Task instructions:
Pick out and copy every line in the items below that contains the word "selected". Match the case exactly.

──────────────────────────────

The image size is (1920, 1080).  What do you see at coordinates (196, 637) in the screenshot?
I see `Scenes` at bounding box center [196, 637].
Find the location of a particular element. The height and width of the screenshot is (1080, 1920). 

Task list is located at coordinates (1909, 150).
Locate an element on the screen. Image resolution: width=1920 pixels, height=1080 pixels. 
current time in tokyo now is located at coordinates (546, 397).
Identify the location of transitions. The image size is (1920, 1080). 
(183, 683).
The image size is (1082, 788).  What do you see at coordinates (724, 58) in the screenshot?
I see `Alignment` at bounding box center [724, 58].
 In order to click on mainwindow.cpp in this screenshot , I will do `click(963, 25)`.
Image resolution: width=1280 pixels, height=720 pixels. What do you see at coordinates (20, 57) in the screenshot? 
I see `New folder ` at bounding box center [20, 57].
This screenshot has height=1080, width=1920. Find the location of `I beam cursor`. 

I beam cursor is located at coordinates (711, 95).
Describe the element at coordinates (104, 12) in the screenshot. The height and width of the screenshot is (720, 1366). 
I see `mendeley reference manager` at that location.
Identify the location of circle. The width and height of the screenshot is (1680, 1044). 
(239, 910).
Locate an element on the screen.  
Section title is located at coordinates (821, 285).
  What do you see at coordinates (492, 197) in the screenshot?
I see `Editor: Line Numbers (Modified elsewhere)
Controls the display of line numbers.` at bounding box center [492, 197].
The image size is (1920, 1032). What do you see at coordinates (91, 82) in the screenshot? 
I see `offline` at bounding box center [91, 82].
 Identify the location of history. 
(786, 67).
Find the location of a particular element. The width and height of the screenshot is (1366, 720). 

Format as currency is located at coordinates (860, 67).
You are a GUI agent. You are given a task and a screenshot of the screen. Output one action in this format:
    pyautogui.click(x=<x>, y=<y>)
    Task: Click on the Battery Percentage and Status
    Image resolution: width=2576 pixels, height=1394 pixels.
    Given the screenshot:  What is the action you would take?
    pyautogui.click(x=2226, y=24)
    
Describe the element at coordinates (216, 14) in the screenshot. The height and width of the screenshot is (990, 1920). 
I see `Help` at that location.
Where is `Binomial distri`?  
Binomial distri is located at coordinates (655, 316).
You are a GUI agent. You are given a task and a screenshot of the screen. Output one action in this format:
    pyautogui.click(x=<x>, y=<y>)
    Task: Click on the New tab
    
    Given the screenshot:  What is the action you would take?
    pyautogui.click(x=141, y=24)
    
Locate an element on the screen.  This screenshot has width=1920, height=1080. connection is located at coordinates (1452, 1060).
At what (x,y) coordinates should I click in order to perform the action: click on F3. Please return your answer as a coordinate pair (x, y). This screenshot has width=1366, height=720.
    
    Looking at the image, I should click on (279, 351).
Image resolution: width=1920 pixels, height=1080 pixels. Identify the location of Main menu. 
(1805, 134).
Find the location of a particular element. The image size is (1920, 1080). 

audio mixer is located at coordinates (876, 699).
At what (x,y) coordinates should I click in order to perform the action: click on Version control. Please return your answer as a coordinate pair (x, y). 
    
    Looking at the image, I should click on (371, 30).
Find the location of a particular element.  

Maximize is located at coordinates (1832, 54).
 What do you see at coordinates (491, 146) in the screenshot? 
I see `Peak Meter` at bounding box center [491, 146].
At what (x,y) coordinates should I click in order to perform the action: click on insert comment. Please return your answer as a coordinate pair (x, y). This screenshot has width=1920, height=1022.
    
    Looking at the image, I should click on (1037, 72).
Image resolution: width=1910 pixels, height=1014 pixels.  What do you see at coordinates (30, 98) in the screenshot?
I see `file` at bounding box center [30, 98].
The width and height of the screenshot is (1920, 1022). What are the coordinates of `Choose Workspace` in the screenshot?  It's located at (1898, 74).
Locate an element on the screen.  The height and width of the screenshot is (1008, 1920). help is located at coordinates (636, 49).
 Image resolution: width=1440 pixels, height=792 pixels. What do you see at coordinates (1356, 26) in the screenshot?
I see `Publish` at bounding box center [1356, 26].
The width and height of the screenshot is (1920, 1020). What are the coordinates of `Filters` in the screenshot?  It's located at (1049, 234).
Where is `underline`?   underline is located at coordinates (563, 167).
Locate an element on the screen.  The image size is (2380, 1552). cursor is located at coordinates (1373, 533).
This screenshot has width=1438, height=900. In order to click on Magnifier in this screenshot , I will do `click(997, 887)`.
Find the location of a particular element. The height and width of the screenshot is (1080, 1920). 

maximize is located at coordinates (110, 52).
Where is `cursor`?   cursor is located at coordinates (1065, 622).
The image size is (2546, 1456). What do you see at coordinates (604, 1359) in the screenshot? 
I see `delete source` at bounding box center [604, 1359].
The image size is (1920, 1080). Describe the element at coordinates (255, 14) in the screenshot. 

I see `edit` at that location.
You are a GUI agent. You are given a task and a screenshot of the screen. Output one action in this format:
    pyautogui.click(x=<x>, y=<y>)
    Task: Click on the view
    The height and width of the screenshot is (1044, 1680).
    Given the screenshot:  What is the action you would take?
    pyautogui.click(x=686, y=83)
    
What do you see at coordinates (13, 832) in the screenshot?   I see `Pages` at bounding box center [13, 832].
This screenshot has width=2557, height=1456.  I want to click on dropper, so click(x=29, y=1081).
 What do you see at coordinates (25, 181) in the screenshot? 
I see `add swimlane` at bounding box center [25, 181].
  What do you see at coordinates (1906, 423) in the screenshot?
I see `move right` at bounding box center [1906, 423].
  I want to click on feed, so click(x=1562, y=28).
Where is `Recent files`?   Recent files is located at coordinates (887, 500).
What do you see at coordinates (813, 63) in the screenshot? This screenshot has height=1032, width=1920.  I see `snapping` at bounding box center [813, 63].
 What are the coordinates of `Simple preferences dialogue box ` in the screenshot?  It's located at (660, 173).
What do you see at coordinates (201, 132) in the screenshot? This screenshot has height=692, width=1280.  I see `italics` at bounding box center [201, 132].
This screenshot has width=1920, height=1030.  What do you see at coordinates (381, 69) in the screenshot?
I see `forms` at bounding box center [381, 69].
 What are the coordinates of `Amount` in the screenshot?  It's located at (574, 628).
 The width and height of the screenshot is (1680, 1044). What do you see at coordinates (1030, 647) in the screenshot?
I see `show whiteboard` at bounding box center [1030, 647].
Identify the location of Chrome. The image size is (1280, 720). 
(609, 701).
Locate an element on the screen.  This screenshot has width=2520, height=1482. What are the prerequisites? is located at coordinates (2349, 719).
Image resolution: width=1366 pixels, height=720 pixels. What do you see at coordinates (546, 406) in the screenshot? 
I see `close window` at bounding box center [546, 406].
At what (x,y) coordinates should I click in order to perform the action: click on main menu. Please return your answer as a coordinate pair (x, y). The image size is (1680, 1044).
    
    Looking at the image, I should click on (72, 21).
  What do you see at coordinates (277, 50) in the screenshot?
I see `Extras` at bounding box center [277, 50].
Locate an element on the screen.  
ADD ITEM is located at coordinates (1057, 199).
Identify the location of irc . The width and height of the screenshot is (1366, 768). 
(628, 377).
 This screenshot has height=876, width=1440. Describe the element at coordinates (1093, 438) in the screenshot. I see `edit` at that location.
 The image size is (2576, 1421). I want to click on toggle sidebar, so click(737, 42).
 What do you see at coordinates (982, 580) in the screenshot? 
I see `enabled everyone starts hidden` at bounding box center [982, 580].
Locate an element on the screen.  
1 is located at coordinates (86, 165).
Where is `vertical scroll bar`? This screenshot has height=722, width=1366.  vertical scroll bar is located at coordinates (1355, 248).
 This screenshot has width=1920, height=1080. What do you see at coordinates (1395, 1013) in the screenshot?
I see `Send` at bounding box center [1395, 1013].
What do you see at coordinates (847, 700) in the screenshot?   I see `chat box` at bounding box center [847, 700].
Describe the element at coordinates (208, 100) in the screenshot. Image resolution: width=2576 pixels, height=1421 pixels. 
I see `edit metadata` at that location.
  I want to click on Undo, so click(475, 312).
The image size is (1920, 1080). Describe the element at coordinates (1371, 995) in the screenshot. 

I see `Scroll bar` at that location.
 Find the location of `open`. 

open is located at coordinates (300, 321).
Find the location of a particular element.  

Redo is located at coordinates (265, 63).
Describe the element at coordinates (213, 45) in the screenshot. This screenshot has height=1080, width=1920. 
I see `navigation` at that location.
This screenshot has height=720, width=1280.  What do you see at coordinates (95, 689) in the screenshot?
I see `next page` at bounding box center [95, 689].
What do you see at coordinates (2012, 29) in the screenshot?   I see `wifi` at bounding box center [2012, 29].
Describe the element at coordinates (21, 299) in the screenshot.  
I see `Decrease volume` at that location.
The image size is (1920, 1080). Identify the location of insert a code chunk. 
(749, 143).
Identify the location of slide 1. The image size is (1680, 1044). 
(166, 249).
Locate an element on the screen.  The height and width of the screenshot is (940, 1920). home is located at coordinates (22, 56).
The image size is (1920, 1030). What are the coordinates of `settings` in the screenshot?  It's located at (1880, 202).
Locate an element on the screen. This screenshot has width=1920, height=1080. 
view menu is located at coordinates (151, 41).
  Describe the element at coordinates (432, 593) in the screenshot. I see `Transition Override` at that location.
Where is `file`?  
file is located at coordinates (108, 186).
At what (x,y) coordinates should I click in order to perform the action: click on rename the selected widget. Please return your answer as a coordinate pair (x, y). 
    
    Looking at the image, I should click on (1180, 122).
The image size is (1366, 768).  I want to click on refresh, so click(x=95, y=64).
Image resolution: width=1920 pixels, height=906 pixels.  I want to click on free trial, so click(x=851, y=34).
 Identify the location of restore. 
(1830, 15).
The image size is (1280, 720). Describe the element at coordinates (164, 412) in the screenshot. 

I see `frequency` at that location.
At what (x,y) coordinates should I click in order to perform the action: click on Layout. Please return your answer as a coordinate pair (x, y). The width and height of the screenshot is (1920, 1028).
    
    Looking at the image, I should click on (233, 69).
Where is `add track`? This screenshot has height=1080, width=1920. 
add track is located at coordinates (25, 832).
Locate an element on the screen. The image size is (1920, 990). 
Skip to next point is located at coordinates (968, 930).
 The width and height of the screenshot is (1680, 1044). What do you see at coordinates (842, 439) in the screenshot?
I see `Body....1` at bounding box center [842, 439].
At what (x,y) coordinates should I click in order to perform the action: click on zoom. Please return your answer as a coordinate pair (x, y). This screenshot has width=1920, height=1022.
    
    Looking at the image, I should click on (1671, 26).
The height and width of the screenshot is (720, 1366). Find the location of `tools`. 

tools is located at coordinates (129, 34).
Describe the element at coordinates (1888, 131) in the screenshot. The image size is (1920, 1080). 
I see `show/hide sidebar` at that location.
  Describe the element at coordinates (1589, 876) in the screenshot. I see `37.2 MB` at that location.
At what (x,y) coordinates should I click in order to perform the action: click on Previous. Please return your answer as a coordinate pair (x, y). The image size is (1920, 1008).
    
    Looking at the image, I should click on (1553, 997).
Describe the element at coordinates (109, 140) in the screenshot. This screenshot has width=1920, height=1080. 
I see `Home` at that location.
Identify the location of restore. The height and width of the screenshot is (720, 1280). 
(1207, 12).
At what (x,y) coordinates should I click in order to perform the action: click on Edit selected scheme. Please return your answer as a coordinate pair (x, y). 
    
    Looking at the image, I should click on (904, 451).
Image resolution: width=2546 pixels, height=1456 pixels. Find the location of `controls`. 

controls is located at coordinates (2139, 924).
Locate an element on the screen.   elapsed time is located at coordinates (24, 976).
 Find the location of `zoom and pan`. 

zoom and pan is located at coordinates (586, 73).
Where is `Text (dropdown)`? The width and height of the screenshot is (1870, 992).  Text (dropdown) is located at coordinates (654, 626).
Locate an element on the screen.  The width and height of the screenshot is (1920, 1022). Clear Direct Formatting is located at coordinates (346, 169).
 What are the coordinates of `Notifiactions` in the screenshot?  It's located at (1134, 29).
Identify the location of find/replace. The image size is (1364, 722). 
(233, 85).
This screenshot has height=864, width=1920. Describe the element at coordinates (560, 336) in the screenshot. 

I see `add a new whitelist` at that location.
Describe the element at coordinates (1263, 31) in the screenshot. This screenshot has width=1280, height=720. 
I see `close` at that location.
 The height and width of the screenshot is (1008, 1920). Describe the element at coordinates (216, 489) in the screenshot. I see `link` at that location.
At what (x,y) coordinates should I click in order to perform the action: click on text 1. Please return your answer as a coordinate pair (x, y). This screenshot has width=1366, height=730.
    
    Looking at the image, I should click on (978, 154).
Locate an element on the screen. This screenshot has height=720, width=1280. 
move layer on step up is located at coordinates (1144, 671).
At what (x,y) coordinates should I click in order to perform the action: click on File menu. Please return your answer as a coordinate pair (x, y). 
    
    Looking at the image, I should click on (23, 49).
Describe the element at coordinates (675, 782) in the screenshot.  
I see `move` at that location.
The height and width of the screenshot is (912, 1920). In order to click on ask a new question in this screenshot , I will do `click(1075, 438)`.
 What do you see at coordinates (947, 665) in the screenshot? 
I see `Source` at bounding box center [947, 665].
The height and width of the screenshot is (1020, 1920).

──────────────────────────────

Full response:
At what (x,y) coordinates should I click in order to perform the action: click on rename the selected widget. Please return your answer as a coordinate pair (x, y). 
At what (x,y) coordinates should I click in order to perform the action: click on Edit selected scheme. Please return your answer as a coordinate pair (x, y). 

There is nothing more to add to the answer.